In reality, facial expressions are composed of diverse and multi-perspective information, including appearance-based cues and geometric structural deformations due to activations of facial muscles. Depending exclusively on one type of representation may fail to exploit the complementary nature of these cues, an issue that becomes especially pronounced under real-world conditions involving poor image quality, occlusion, varying head poses, and diverse personal attributes.

To overcome this limitation, we investigate how multiple perspectives of information, such as multiple levels of semantic patterns, facial geometry captured in facial landmarks, and multimodal representation of facial expressions, can be effectively extracted from the same facial image and integrated to enrich expression-discriminative feature representations. This multi-perspective feature learning strategy not only provides a holistic interpretation of facial expressions, but also encourages the learning of robust, multi-level representations that enhance generalization.

Motivated by this, we introduce three novel models designed to extract and fuse complementary features across different representations from facial images, thereby improving both the accuracy and robustness of FER systems.

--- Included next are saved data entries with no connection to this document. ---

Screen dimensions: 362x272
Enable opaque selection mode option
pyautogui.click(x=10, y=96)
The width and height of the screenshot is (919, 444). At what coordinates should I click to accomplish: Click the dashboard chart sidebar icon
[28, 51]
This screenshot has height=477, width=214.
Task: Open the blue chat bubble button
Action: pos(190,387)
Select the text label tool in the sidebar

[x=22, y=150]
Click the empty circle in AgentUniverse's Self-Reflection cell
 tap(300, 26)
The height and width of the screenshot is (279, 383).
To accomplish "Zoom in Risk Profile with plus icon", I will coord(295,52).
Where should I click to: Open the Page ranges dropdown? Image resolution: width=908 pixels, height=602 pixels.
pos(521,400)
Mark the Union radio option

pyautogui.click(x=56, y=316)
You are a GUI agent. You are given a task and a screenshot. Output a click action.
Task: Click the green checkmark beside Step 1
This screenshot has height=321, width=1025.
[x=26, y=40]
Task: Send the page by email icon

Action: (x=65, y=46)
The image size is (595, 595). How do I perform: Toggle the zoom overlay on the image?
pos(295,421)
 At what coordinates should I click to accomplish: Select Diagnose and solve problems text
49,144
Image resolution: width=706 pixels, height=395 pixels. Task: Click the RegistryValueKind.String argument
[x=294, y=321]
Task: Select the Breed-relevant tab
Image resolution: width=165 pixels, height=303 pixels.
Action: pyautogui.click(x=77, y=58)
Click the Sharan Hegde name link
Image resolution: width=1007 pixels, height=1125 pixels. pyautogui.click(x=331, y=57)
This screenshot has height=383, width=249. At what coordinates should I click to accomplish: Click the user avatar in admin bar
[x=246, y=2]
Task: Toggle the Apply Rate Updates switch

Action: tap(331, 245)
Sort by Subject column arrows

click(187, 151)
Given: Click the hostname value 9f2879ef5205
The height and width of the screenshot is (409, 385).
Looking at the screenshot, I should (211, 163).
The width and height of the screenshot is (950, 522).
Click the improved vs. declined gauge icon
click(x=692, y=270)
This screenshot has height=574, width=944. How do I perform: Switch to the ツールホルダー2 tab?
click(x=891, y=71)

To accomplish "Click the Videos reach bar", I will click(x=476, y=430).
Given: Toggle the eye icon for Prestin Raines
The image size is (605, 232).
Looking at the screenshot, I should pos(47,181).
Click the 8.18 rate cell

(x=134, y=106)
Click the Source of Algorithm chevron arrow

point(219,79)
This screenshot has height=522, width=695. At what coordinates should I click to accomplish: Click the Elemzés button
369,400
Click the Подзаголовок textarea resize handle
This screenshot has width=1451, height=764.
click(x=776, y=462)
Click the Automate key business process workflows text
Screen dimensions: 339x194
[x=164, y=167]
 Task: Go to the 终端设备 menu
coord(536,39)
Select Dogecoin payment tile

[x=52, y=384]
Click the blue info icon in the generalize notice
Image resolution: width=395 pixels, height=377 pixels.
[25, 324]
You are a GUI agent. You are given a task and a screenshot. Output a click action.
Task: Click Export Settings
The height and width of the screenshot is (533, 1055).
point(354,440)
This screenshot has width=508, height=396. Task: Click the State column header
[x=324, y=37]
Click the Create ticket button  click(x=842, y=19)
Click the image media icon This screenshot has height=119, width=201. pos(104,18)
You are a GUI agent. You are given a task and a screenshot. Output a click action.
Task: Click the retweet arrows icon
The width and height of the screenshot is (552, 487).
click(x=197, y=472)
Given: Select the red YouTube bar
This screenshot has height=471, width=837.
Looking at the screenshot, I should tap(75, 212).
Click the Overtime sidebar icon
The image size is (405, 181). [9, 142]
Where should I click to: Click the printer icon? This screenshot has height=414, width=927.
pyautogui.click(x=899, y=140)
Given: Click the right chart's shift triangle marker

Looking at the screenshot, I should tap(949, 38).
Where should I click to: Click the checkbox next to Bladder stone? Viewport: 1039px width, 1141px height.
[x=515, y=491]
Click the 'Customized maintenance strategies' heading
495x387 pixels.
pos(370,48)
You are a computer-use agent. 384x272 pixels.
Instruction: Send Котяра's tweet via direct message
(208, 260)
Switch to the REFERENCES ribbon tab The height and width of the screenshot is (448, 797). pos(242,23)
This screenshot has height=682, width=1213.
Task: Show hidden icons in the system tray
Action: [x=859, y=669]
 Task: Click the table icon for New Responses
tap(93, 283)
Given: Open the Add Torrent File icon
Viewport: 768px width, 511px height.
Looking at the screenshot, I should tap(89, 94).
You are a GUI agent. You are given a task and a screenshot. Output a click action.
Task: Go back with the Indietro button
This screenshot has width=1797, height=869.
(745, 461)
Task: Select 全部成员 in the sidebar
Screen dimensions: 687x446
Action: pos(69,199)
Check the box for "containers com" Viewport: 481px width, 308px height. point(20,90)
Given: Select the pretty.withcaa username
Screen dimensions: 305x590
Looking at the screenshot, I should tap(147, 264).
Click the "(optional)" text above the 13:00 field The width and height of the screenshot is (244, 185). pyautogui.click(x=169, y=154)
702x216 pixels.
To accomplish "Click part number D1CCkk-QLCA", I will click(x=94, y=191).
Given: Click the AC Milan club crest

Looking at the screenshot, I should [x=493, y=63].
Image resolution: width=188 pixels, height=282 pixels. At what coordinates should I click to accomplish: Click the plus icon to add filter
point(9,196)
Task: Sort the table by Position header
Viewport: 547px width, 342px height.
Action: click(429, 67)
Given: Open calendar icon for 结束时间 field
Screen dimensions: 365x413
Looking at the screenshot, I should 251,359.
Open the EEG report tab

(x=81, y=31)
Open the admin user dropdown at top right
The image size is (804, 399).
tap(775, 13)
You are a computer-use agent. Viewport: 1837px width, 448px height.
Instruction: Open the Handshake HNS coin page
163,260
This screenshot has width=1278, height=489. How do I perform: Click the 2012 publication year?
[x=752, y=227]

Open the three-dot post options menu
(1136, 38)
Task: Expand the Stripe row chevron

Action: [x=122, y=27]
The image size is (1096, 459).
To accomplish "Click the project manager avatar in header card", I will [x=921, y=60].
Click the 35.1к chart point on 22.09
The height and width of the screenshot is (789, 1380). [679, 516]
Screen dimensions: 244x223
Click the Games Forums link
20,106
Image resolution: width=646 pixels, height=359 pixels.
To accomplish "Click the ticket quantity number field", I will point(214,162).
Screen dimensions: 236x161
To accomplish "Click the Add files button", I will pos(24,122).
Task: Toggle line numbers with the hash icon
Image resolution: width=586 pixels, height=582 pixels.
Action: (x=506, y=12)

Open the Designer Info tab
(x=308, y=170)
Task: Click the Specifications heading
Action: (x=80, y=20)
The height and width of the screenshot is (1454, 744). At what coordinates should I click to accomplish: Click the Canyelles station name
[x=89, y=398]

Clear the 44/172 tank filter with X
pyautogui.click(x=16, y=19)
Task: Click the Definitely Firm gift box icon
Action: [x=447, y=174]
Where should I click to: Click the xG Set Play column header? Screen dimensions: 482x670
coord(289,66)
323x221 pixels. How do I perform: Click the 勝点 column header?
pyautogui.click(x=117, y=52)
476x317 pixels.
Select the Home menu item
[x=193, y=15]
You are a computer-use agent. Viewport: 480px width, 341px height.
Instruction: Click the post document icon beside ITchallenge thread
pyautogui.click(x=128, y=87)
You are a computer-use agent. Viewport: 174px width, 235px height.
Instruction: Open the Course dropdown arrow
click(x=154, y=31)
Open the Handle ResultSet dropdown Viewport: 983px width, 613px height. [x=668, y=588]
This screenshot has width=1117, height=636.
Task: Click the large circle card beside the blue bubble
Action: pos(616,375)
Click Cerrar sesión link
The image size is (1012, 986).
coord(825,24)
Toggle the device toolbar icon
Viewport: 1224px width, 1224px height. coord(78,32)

First, we propose a Cascaded Feature Fusion Network (CFFN) that leverages low-level semantic features to refine predictions typically dominated by high-level semantic information. CFFN utilizes a multi-branch architecture featuring Semantic Feature Fusion Blocks (SFFB) to enable effective communication between neighboring branches. Additionally, Multi-Branch Fusion Blocks (MBFB) integrate multi-scale semantic features, facilitating predictions from multilevel features. Experimental results demonstrate that the proposed model achieves state-of-the-art performance, with further cross-dataset evaluations highlighting its generalization capability.

Secondly, we propose a Context-Aware Multi-cue Model (CAMM) to enhance FER by jointly leveraging appearance, geometric, and semantic information. The framework utilizes two coordinated CNN backbones to extract complementary facial appearance and geometry features; while a pretrained vision–language model generates descriptive captions that are encoded into semantic embeddings. These embeddings are incorporated into both visual branches through a Text Fusion Block (TFB) built upon Adaptive Instance Normalization, enabling adaptive modulation of visual representations guided by global semantic context. In addition, a Weighted Dilated Block (WDB) is introduced to aggregate multi-scale spatial information with learnable attention weights, thereby enhancing contextual perception. By aligning high-level semantics with spatial structure and visual appearance, CAMM produces robust and discriminative representations, achieving state-of-the-art performance under real-world conditions.

Third, we introduce a Semantic-Consensus Multi-Modal Learning (SC-MML) framework to address the challenge of noisy labels in in-the-wild FER datasets. SC-MML incorporates high-level textual descriptions generated by a pretrained vision–language model as an auxiliary modality, providing robust semantic cues that capture nuanced facial attributes and contextual emotion. The framework comprises two coordinated components: a Consensus Branch that constructs noise-robust soft labels by aggregating mutual nearest neighbors across visual and textual embedding spaces, and a Discriminative Branch equipped with a Query-Guided Gated Fusion (QGGF) module. The QGGF adaptively fuses semantic and visual representations through a gating mechanism that highlights consistent and informative cues while suppressing noisy or redundant information. By grounding supervision in cross-modal semantic consensus rather than potentially corrupted categorical annotations, SC-MML effectively decouples learning from noisy labels and enhances representation reliability. This consensus-driven design strengthens the robustness to annotation noise and improves generalization in complex real-world scenarios. Extensive evaluations on multiple benchmark FER datasets demonstrate that SC-MML surpasses existing noise-robust methods, offering a principled and efficient paradigm for multimodal learning under noisy supervision.